Prosegua il testo sugli incentivi fiscali per l'edilizia, riprendendolo dopo l'ultima battuta riportata.

▶ [Testo da leggere]
___
Sono state adottate, poi, le disposizioni in materia di edilizia abitativa adottate a sostegno del settore delle costruzioni, che, come noto, sta soffrendo l'attuale crisi più di altri settori. In particolare, ricordo la misura della cosiddetta «neutralità dell'IVA», che dà la possibilità al costruttore di portare a compensazione l'IVA pagata per la realizzazione dell'immobile, senza che essa rimanga a carico dell'imprenditore edile, prevedendo che la vendita di nuove costruzioni sia soggetta all'IVA anche oltre il termine di cinque anni dalla costruzione.
È stata poi confermata ed estesa la disciplina degli incentivi fiscali per le spese per gli interventi di ristrutturazione edilizia e di riqualificazione energetica degli edifici. In particolare è stata portata al 50 per cento, fino al 30 giugno 2013, la soglia di detrazione IRPEF...
ERMETE REALACCI. In realtà, quella del 55 per cento è stata bloccata!
___
(Dati sulla posizione di parole ed elementi)
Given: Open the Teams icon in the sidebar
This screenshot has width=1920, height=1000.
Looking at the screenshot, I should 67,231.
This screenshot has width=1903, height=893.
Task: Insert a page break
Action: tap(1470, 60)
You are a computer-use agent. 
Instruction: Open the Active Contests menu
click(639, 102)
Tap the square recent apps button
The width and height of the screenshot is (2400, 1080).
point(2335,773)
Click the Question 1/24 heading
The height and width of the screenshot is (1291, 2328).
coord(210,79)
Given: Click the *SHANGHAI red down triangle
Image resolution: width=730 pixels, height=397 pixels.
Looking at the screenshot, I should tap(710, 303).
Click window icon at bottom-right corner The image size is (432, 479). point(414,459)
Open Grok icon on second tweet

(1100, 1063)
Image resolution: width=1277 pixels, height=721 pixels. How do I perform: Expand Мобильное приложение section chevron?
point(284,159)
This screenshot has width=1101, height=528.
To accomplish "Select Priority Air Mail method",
___
▶ [Soluzione proposta]
MARIO CIACCIA, Viceministro delle infrastrutture e dei trasporti. Sto parlando in particolare delle agevolazioni fiscali per le ristrutturazioni edilizie. È vero, infatti, che le agevolazioni fiscali per la riqualificazione energetica degli edifici sarebbe terminata il 31 dicembre di quest'anno, ma è stata prorogata fino al giugno del 2013, mentre la detrazione relativa alle ristrutturazioni delle abitazioni è stata portata dal 36 al 50 per cento.
Certo, si poteva fare di più, ma si è dato un primo utile choc al settore dell'edilizia, che è particolarmente sofferente, e nello stesso tempo si è prolungata una misura meritoria quale quella della riqualificazione energetica degli edifici. Sommando le due cose, circa 200.000 euro sono suscettibili di detrazione. È un piacere incontrare ogni tanto qualcuno per strada che ci dice che per colpa nostra non dorme perché nell'appartamento accanto stanno facendo dei lavori di ristrutturazione.
Sono state anche previste misure per la diffusione della banda larga sul territorio nazionale. Ulteriori importanti misure emerse nell'ambito del dialogo attivato, richiedendo l'adozione di norme di carattere ordinamentale, non hanno trovato spazio negli strumenti normativi adottati con la decretazione d'urgenza e sono confluite in un recentissimo schema di disegno di legge in tema di infrastrutture, trasporti e territorio, che sono settori nevralgici per lo sviluppo del Paese.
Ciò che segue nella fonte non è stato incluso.